- _O que fazer_:
Segundo o texto fornecido, qual consoante se repete no 3º verso para imitar a tosse?

- _Texto fornecido_:

2.  O 2º verso, cujo tema é subjetivo – o “sonho frustrado” contrasta com o primeiro, pois se constitui de uma frase melódica inteiriça, cantante, que melancolicamente lamenta a vida perdida;

3.  No 3º verso, cujo tema é de novo a “doença”, volta o ritmo espasmódico, com aliteração do “t”, imitando a tosse;

4.  Desde o início do poema, arma-se uma aliteração de consoantes dentais (“t” e “d”) que criam um ritmo de fundo, fazendo sempre lembrar as aflições da doença. Essa aliteração combina-se com a grotesca repetição do ditongo “ão” quando o médico apresenta seu diagnóstico: “O senhor Tem uma escavaçÃO no pulmÃO esquerDO e o pulmÃO DireiTO infilTraDO”, intensifica-se quando o doente tosse ou fala “EnTÃO, DouTor, não é possível TenTar o pneumoTórax?”, desaparece quando o médico inicia sua resposta, em tom grave “NÃO. A única coisa a fazer”, e surpreendentemente retorna, realçando comicamente o macabro da situação, quando se introduz a nota de absurdo humor negro “Tocar um Tango argenTino”.

5.  É importante ressaltar que o tango argentino possui um ritmo envolvente e melancólico.

6.  Outras características são: incorporação da prosa à poesia; versos brancos e livres; utilização de sinais gráficos; linguagem dialógica que dá caráter dramático; presença de vocábulos considerados “não poéticos” etc.


domingo, 11 de março de 2012

POEMA TIRADO DE UMA NOTÍCIA DE JORNAL: "LIBERTINAGEM", MANUEL BANDEIRA



João Gostoso era carregador de feira livre e morava no morro da Babilônia num barraco sem [número
Uma noite ele chegou no bar Vinte de Novembro
Bebeu
Cantou
Dançou
Depois se atirou na Lagoa Rodrigo de Freitas e morreu afogado.

- _Itens do conjunto_:
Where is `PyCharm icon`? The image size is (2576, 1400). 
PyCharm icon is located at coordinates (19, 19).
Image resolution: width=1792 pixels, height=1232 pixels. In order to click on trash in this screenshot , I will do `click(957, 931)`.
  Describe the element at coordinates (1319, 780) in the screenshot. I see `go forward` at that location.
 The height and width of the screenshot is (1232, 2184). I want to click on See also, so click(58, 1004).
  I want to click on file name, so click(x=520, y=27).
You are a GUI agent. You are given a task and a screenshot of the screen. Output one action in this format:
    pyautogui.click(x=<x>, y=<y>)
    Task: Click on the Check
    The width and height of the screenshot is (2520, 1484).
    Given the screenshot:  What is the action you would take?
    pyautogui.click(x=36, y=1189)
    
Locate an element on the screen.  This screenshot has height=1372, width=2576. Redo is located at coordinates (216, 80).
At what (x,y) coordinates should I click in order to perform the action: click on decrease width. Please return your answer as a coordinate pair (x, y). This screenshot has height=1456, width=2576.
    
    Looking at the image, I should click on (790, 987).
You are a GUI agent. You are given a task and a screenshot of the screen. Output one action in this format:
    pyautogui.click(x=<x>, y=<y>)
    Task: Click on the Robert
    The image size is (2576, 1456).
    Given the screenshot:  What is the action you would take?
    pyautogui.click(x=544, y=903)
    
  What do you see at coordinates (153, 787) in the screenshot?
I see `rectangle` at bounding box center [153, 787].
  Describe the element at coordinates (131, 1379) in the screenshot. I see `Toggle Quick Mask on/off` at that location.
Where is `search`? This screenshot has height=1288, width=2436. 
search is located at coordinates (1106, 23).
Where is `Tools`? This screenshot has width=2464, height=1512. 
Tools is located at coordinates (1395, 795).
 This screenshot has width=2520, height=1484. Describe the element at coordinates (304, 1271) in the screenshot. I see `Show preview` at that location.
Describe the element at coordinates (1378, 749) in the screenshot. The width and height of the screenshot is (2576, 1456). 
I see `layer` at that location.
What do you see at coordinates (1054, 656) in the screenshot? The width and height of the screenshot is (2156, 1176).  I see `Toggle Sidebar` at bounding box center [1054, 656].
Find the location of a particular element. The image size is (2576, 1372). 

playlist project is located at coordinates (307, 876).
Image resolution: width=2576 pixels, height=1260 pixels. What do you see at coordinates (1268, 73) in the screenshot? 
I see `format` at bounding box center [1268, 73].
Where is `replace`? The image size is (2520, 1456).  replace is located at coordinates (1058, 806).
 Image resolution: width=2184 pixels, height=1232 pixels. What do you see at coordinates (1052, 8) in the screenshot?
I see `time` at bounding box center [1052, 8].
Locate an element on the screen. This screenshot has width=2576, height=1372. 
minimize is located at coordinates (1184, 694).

- _Solução abaixo_:
A consoante “t”.